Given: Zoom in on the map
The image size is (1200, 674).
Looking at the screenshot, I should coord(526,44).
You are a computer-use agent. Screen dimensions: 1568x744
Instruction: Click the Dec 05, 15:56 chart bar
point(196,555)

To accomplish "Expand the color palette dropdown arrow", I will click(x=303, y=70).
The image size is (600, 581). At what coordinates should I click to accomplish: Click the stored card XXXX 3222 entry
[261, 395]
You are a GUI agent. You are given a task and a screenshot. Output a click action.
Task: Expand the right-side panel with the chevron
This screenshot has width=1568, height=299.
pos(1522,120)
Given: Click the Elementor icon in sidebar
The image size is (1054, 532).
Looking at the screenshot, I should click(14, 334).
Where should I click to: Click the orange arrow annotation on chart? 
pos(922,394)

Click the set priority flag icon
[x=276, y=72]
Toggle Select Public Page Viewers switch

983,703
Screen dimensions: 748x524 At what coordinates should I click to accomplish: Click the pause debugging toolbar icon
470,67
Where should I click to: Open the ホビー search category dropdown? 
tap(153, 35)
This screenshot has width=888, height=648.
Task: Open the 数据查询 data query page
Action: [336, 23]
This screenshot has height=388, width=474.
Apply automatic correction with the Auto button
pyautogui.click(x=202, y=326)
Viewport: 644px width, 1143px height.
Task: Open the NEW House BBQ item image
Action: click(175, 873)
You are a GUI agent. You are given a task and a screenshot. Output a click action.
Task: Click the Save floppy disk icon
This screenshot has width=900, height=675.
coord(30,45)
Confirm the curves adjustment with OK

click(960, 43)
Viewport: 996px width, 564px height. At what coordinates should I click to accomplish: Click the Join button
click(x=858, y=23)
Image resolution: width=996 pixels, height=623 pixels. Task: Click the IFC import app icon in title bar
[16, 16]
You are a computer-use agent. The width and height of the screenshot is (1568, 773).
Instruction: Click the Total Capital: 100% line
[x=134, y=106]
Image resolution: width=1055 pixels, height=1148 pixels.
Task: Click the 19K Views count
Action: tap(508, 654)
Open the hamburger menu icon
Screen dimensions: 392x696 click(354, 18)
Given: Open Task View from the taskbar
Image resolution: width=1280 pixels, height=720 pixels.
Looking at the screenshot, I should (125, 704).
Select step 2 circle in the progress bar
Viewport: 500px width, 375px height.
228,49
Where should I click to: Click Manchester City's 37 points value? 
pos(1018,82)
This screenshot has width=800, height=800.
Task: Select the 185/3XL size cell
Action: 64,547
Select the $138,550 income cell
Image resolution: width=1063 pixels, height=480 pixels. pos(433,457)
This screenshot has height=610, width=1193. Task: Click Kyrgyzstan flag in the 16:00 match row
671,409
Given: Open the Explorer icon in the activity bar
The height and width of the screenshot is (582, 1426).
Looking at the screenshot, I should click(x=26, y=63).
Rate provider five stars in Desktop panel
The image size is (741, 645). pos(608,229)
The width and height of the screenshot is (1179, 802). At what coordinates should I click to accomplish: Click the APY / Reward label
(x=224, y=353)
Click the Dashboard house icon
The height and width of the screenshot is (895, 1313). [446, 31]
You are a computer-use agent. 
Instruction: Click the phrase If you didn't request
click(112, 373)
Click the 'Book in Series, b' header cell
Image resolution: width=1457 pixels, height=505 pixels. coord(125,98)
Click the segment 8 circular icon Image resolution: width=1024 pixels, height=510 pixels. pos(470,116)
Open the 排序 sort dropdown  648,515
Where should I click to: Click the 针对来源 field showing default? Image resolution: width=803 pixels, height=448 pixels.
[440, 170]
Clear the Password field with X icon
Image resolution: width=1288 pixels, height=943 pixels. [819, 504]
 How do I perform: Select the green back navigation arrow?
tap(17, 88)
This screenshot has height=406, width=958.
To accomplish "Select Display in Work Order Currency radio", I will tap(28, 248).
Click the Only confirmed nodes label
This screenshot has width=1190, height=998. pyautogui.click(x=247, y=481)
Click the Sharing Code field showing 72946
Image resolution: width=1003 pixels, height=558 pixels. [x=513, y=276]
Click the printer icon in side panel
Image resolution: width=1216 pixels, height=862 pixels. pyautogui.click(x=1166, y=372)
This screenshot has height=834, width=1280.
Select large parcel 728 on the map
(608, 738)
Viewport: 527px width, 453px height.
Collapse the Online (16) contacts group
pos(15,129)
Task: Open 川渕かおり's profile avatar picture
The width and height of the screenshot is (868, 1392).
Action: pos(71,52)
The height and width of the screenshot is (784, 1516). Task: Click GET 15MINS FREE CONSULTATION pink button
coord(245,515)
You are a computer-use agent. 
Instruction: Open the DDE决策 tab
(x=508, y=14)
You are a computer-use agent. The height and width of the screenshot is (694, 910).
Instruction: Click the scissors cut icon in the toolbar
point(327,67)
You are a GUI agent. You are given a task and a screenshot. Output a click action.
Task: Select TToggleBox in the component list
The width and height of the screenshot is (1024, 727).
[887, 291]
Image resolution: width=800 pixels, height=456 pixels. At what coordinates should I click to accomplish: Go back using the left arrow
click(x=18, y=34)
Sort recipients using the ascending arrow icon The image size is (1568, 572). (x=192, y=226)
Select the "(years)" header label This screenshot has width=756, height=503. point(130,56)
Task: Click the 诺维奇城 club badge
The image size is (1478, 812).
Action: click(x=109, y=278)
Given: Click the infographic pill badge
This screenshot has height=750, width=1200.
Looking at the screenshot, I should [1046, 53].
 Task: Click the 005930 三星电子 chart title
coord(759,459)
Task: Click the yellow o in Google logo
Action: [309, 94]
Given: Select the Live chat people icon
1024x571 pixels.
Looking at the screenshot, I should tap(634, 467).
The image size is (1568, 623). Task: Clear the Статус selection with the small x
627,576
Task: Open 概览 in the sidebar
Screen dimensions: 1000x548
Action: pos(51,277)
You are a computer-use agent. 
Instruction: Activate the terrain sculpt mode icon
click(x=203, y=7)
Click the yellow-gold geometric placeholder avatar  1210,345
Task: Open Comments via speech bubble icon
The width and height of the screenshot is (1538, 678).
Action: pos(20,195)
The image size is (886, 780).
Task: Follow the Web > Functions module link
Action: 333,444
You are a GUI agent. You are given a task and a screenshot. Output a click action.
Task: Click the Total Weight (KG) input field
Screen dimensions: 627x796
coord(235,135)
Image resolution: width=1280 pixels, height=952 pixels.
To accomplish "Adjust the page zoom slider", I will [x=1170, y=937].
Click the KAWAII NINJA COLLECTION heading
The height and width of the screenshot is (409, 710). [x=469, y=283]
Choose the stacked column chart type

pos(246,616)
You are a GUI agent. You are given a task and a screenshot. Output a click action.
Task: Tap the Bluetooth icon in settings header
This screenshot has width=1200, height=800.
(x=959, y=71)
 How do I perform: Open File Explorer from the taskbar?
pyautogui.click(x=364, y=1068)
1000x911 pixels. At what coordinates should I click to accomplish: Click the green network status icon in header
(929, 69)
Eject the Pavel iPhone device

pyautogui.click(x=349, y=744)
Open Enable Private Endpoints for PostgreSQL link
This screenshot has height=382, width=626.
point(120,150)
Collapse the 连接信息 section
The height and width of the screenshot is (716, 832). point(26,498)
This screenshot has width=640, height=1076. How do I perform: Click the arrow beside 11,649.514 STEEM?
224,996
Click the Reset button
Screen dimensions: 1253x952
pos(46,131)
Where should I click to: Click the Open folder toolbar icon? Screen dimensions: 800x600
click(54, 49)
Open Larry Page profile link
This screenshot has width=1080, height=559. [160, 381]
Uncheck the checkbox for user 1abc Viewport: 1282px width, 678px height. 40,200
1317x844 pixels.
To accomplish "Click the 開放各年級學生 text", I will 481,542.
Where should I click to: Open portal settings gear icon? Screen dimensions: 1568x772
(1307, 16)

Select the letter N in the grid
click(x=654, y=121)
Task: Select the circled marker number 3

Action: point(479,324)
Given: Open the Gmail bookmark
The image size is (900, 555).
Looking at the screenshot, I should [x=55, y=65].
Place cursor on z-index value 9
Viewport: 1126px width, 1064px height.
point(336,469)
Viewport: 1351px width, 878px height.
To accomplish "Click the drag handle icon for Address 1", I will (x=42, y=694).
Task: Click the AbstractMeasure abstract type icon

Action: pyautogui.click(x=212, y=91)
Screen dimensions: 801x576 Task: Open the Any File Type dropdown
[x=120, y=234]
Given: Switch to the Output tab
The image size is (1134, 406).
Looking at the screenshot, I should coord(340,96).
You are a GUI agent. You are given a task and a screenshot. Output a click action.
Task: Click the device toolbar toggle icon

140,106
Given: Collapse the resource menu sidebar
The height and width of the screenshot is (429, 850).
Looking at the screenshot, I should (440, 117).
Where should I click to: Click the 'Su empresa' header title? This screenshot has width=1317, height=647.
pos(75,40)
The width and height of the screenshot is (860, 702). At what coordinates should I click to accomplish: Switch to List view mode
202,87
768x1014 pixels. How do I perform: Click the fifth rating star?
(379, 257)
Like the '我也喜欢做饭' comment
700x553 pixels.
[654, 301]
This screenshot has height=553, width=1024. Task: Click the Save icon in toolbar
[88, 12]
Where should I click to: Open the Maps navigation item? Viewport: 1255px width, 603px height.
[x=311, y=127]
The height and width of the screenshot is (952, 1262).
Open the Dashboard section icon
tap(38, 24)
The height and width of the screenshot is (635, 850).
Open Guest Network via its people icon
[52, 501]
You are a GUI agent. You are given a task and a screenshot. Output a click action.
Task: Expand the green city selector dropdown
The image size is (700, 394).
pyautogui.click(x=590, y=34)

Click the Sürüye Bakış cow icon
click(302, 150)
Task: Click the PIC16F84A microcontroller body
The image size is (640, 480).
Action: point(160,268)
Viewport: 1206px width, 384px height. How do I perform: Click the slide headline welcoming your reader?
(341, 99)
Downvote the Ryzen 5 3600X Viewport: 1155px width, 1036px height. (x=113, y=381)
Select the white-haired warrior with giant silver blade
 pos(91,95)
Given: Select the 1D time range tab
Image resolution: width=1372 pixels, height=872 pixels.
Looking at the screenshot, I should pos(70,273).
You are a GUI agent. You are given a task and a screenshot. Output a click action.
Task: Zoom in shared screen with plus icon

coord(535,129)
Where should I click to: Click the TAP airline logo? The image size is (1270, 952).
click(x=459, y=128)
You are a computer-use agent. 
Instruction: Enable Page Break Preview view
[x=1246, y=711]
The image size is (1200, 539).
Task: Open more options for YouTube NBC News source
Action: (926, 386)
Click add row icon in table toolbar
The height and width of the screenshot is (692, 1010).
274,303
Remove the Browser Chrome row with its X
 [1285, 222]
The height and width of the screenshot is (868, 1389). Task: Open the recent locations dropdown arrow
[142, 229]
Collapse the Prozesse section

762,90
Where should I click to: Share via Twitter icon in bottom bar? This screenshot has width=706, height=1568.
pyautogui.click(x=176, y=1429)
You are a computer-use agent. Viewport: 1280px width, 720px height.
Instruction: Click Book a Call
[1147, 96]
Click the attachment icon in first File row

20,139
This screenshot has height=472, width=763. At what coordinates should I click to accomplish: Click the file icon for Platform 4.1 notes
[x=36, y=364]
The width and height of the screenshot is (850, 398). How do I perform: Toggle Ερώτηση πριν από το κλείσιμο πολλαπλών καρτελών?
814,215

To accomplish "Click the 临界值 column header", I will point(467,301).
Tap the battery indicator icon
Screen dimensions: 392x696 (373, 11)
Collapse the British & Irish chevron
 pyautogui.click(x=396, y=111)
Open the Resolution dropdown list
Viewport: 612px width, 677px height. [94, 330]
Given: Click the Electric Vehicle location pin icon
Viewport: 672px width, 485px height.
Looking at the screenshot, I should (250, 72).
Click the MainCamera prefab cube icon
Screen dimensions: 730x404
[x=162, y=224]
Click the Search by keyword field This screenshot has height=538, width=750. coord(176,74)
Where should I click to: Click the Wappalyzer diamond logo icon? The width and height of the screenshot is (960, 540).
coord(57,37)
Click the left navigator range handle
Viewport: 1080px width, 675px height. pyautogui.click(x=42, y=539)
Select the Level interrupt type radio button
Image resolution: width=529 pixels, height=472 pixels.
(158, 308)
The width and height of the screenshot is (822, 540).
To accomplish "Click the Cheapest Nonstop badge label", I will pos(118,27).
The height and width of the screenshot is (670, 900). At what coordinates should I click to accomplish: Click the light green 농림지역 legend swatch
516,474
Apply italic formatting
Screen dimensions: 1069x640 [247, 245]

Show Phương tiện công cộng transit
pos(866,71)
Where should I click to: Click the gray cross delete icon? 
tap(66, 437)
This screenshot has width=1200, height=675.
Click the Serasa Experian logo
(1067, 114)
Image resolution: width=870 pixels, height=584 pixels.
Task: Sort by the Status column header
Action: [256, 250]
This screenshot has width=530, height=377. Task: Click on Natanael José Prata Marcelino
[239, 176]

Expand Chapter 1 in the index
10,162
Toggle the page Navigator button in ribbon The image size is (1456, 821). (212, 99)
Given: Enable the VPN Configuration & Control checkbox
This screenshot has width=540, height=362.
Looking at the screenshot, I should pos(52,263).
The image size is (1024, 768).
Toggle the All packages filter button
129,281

------------------------------------

» ASSIGNMENT
Search the entries for the word "badge". Copy each line where it appears.

» RESULT OF THE EXERCISE
Task: Click the 诺维奇城 club badge
Given: Click the infographic pill badge
To accomplish "Click the Cheapest Nonstop badge label", I will pos(118,27).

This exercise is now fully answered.